It seems lately that when somewhere in the world goes to hell in a hand basket everyone starts lining up on either side of the fence as to whether or not Twitter is a valid news source. Hell some are even calling it Twitter journalism, but if that is the case then journalism is really in a sorry state.
As convincing an argument as Mathew Ingram wrote late yesterday about how it is a source of journalism, I think there is an important ingredient missing from his point. Which is that unsubstantiated or wrong news fill travel faster and wider than any news which corrects those first reports. By the very nature of Twitter and how one’s friend network is setup it almost guarantees that while you may first hear the wrong news you won’t necessarily hear the corrected version because it might be coming from someone who isn’t a part of your network.
Both Svetlana Gladkova from Prof.com and Mathew do rightly point out that being a mainstream news service doesn’t guarantee that they won’t make errors as well. I would suggest thought that their ability to get the corrected information out to the same people who who heard the incorrect version is much more likely. Just because they are your friends or a part of your social network doesn’t imply that they won’t pass along misleading or incorrect information and the idea that that what they are sending your way is journalism is drop dead wrong.
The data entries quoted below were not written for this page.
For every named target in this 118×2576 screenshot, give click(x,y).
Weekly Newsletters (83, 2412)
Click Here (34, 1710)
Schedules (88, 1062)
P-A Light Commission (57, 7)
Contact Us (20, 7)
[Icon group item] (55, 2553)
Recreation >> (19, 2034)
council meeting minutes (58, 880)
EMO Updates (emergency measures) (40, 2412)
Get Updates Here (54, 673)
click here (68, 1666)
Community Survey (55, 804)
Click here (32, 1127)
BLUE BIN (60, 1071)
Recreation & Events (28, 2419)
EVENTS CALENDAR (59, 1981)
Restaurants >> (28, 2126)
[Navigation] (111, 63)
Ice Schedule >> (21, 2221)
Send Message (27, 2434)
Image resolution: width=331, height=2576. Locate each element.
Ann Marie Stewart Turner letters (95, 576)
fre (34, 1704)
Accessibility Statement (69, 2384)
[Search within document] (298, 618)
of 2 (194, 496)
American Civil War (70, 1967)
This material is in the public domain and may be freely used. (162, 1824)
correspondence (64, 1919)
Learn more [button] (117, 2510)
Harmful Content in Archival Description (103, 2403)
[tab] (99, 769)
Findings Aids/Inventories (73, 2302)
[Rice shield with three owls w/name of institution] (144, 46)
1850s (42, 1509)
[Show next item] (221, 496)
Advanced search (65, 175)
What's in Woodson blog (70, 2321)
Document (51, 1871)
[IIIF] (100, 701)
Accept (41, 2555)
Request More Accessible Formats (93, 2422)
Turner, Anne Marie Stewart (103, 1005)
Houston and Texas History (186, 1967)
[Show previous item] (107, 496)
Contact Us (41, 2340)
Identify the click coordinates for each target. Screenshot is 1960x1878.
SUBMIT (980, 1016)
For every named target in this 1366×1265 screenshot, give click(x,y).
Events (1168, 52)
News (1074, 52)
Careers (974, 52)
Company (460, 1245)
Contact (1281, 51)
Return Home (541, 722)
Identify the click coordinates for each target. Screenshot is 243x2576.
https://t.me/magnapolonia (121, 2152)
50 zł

At best Twitter is an excellent way to get leads for news or information that you then follow up via other means; at worst the network is nothing more than a global hen party. The idea that a 140 characters; which has passed through so many hands by the time it actually reaches you, is even remotely similar to a live feed from any journalist on the ground; even with the mistakes they might make, is head shaking.
The other argument that the Twitter proponents like to use; and we see it all the time, is that the news will hit Twitter before the mainstream journalists write; or speak, a single word. So what? In this day and age and the speed by which information traverses the world does five minutes, ten minutes or even twenty minutes for that matter really make that much of a difference? Do we really need to be plugged in that badly?